System Implementation Technologies of Supercomputer Fugaku

Release date: November 11, 2020

Computing,DataSusumu Eguchi, Misao Umematsu, Osamu Ohshima

Download PDF version (949 KB)

The supercomputer Fugaku (hereafter, Fugaku) achieved the world’s top position in four categories of computing performance according to supercomputer rankings announced in June 2020.The prototype of Fugaku also won the world’s first place in the performance per power consumption ranking announced in November 2019. Realization of such high performance and power saving owes not only to the performance of the newly developed CPU but also the system implementation technologies such as the four times larger number of CPUs per rack mounted as compared with predecessor K computer.

This article describes the system implementation technologies that have allowed for the high performance and power saving seen in Fugaku.

1. Introduction
2. System implementation technologies to support performance enhancement
3. System implementation technologies to support power saving
4. Conclusion

1. Introduction

The supercomputer Fugaku (hereafter, Fugaku) has realized the world’s highest computing performance and the world’s top class power consumption performance.
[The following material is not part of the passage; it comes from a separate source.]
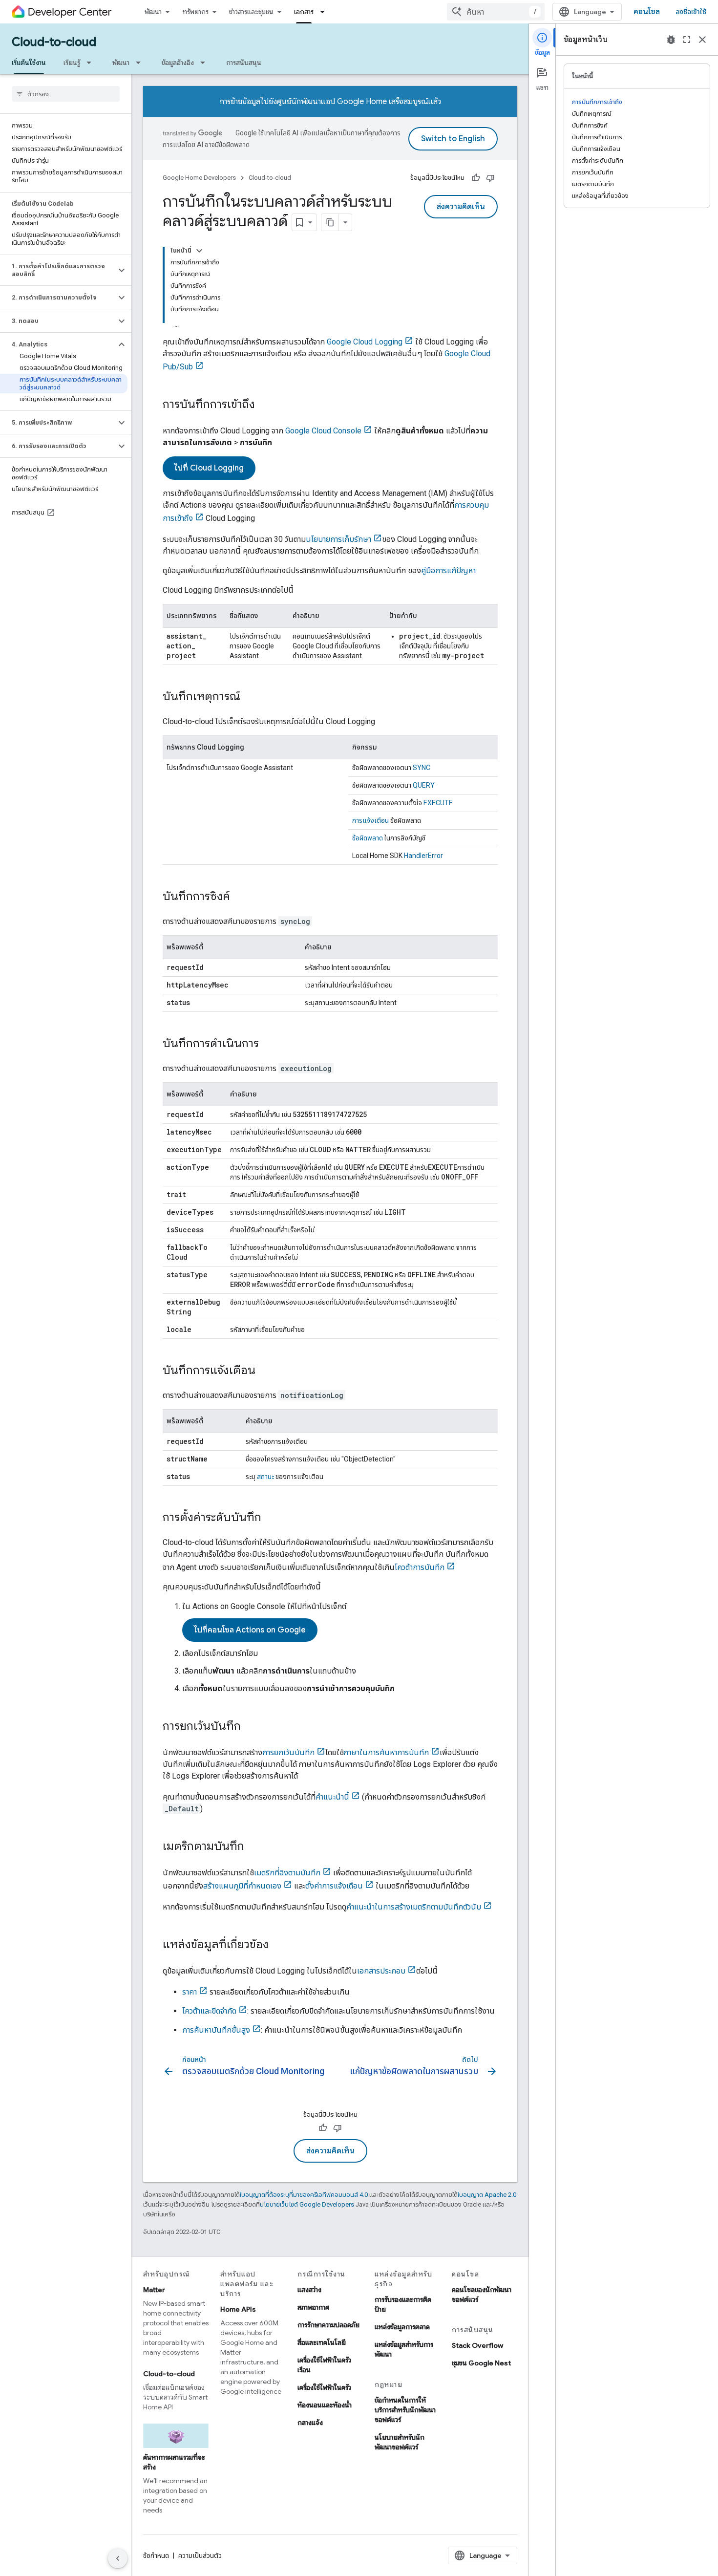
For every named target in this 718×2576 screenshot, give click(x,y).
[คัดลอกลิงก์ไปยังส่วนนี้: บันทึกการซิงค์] (240, 897)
Personal computers, which are a familiar type of computers, often have only one CPU, so their computing performance depends on the performance of that CPU. Supercomputers, on the other hand, have a massive number of CPUs because supercomputers are required to offer ultra-high-speed computing capability. Therefore, the computing performance greatly depends on the interconnect performance between CPUs as well as the CPU performance. Therefore, high-density mounting is needed to mount CPUs closer to each other.

In addition, realization of the world’s top level power consumption performance requires thoroughgoing reduction of power losses over the entire system as well as power saving by the CPUs.

This article explains the features of the housing used in the Fugaku and describes the system implementation technologies that support performance enhancement and power saving.

2. System implementation technologies to support performance enhancement

Supercomputers that enhance performance by connecting together a large number of CPUs such as Fugaku require high-density mounting to enable high-speed data communication between CPUs. This section first presents the structure used by Fugaku. Then, it describes the issues to be resolved to realize high-density mounting and the technologies for resolving those issues.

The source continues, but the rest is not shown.